Heads turned last week when it was revealed that former U.S. president Donald Trump had tapped Columbia, S.C. “ethics” attorney Butch Bowers to lead his second impeachment defense. The general consensus was that Bowers was not up to the task – that the enormity of the task/ gravity of the situation required a more experienced, capable legal hand.
“Not sure I can recall anyone in so far over their head,” one Palmetto politico who now resides in Washington, D.C. told us upon hearing the news.
We, too, felt Bowers was out of his depth …
Of course, the perceptions that matter are those of Trump’s inner circle … and ultimately, Trump.
So … what do they think?
Multiple sources familiar with the early stages of the Trump impeachment defense tell us the former president’s team is already substantially less-than-enthralled with Bowers – and that fingers of blame are already being pointed at U.S. senator Lindsey Graham, the one who pushed his selection on Trump.
The recently reelected South Carolina senator – who has had a metronomic relationship with Trump over the years – is one of the votes that will determine Trump’s fate. So it is safe to say his recommendation carried some weight. In fact, one source told us Graham put forward the choice of Bowers as a fait accompli – convincing Trump it was necessary if he wanted to avoid becoming the first president in American history to be convicted by the U.S. Senate.
So far, Bowers does not appear to have lived up to Graham’s advance billing.
“I’m getting calls from Mar-a-Lago asking me ‘who is this guy?'” one Trump strategist told us, referring to Bowers. “No one is happy with the quality of representation.”
According to our sources, though, the biggest problem facing Bowers is his ongoing proximity to a politician who is universally loathed by Trump’s closest confidantes: Nikki Haley.
Haley, a former South Carolina governor, was appointed by Trump to be ambassador to the United Nations as a sop to Henry McMaster – one of his early 2016 supporters and the man who replaced her as governor of the Palmetto State upon her appointment.
Originally a staunch #NeverTrumper, Haley had a rocky tenure during her two-year tour with the Trump administration – and has struggled with her political positioning vis-à-vis Trump ever since. Earlier this week, in fact, we reported on her latest pendulum shift related to the 45th president.
Bottom line? Haley is neither liked nor trusted by Trump and those closest to him … and those in her orbit are viewed with suspicion (especially given Haley’s overt machinations as a presumptive presidential candidate in 2024).
While Trump was certainly aware that Bowers represented Haley during her 2012 ethics trial in South Carolina, we are told he was deliberately kept in the dark about the extent to which Bowers and Haley remain aligned.

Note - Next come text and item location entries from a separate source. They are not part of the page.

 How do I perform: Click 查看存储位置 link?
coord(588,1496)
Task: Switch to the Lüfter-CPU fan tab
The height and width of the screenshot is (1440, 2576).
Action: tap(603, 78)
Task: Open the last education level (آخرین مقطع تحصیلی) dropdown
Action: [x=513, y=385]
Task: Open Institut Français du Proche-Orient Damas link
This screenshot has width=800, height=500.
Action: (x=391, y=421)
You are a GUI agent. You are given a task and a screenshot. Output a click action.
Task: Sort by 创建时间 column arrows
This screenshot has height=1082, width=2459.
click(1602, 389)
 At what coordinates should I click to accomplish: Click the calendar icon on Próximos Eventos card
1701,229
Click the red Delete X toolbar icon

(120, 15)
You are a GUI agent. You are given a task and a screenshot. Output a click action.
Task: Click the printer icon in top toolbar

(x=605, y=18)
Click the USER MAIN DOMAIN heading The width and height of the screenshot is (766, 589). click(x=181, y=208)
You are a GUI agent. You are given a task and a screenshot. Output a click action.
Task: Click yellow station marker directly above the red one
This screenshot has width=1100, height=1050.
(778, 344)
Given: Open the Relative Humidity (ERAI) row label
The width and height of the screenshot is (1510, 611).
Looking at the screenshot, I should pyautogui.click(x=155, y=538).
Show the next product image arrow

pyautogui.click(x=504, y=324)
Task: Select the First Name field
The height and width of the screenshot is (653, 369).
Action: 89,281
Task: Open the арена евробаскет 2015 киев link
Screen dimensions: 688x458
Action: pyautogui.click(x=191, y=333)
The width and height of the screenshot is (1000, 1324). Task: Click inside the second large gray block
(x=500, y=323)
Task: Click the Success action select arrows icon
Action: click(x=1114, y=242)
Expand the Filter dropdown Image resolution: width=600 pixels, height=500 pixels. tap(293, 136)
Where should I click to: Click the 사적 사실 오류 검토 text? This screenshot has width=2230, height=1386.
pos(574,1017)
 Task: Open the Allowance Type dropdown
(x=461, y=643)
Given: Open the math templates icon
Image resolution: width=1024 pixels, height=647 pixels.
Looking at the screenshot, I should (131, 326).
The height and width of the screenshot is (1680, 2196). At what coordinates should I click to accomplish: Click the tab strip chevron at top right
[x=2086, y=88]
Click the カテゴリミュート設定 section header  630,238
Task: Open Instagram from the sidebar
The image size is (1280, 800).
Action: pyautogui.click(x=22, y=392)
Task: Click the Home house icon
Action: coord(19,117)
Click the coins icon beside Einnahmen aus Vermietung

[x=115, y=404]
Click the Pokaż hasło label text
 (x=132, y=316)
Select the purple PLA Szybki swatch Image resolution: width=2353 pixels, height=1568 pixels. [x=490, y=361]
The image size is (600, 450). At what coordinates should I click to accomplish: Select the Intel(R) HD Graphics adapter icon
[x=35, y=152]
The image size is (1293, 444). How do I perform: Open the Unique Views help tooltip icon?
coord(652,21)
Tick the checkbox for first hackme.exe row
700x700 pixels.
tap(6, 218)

For example, he reportedly was not informed that Bowers has been working with Haley on her recently launched Stand for America political action committee – which is the precursor to her prospective 2024 White House bid.
That’s just half of the story, though …
Meanwhile, Haley supporters expressed shock that she would continue to keep Bowers involved in her political work in light of his new job with Trump.
“Help me understand why Nikki would keep Butch on her political action committee board while he is pimping Trump?” one of the ex-ambassador’s allies mused. “Given the need to separate herself from all things Trump, why would she perpetuate the optic?”
“I thought her people had identified the important balance they will have to walk on Trump,” the source continued.
While the political jockeying will no doubt escalate in the coming weeks, the issue of Bowers’ competence could soon prove moot. As of this writing, thirty-three U.S. senators have already gone on the record saying they will vote “no” when it comes to convicting Trump based on the lone article of impeachment approved by the Democratic-controlled U.S. House earlier this month.
Fourteen GOP senators have said they are “undecided” on the issue, while three have declined to state a position.
On the Democratic side, 35 senators have said they support convicting Trump, while 13 remain undecided and one has declined to state a position.
Assuming every Democrat were to vote to convict Trump (which is likely), seventeen “Republicans” would need to join them in order to obtain the necessary two-thirds majority. Barring some seismic revelation, that does not appear to be in the cards – although as we have previously noted there is a strong desire within the GOP establishment to keep Trump from running for the White House again.
Still, if the current whip count is accurate Trump would need only one additional GOP senator to come out in opposition to convicting him in order to survive the Senate trial.